- 777 Okunma
- 0 Yorum
- 0 Beğeni
GARİP BİR TAKAS
İnsanların kişilikleri, fiziki yapıları bile genelde doğduğunda kendilerine verilen isimlerle örtüşürmüş. Gülpembe de öyleydi işte. Gülerken gamzelerinde güller açardı sanki, pembe pembe. Babası ’köylük yere kız vermem’ diyor, başka bir şey demiyordu. Daha on beşindeydi ama isteyeni çoktu. Halil’ i seviyordu o. Halil de onu. Ona bakışlarından anlıyordu Gülpembe. İstemeye geldiklerinde ne kadar mutlu olmuştu şehre gelin gidecek diye. Üstelik yavuklusu devlet dairesinde çalışıyordu. Yakışıklı, yağız delikanlıydı. Uzun boyu, sarı dalgalı saçları vardı. Taşı sıksa suyunu çıkarırdı. Gülpembe aşağı mı kalırdı sanki.
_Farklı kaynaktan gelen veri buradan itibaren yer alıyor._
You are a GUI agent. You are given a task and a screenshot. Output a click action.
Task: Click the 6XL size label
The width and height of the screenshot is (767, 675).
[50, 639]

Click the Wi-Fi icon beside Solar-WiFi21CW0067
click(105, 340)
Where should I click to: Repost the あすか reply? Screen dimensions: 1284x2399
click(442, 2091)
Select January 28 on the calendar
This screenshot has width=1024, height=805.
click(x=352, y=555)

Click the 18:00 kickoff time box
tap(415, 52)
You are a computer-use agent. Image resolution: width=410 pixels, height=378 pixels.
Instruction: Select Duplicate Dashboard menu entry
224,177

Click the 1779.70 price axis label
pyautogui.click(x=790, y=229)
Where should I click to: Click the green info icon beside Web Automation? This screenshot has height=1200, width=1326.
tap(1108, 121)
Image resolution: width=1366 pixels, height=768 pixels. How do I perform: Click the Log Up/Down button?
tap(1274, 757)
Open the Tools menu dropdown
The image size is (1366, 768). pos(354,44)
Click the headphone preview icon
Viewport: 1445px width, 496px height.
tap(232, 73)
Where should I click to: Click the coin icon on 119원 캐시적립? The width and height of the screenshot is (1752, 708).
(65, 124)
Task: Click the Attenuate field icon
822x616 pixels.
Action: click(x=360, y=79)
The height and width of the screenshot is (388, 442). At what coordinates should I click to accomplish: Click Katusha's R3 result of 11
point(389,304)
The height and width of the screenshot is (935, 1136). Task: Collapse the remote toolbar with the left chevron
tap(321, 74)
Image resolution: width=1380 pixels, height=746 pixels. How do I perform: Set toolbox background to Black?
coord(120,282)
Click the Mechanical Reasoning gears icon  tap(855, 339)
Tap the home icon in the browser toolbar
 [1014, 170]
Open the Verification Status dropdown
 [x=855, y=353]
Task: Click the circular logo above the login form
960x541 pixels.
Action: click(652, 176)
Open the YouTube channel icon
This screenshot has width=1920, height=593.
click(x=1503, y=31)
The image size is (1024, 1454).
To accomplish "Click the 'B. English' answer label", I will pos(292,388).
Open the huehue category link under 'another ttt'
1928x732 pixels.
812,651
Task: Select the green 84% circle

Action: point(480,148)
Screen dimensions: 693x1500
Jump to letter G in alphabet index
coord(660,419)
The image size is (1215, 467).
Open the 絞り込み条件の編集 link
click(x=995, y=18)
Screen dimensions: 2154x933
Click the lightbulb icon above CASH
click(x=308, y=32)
Hem güzel, hem hamarat ve becerikli. Her iş gelirdi elinden. Annesi küçükten işle pişirmişti onu. Belikleri dizlerini döğerdi. ’İki güzelden bir huri doğarmış derdi büyükler.’ Ah... Çocukları... Kim bilir ne güzel olurdu? Huriler, melekler gibi...
Kınası yakıldı, düğünü yapıldı. Kavuştu Halil’ ine Gülpembe. Alışmıştı şehre. Ağabeyi de belediyede çalışıyordu zaten. Evliydi o da. Yengesiyle de araları çok iyiydi. O yüzden pek yabancılık çekmedi. Fakat günden güne umudunu yitirmeye başladı çocuktan yana. Tam on yıl olmuş, Yaradan hala bir bebek vermemişti onlara. Yeğenleriyle gidermeye çalışıyordu evlat hasretini. Bu arada Halil’ in ailesinin de iğneli dilleri canına tak etmişti hani. İkide bir: ’Kısır bu, katır soyu besbelli, oğlumuz zürriyetsiz kalacak, yeniden evermeli Halil’ i’ derlerdi yanında, inadına. İçi kan ağlardı Gülpembe’ nin. Gizli gizli ağlardı eşi işe gidince.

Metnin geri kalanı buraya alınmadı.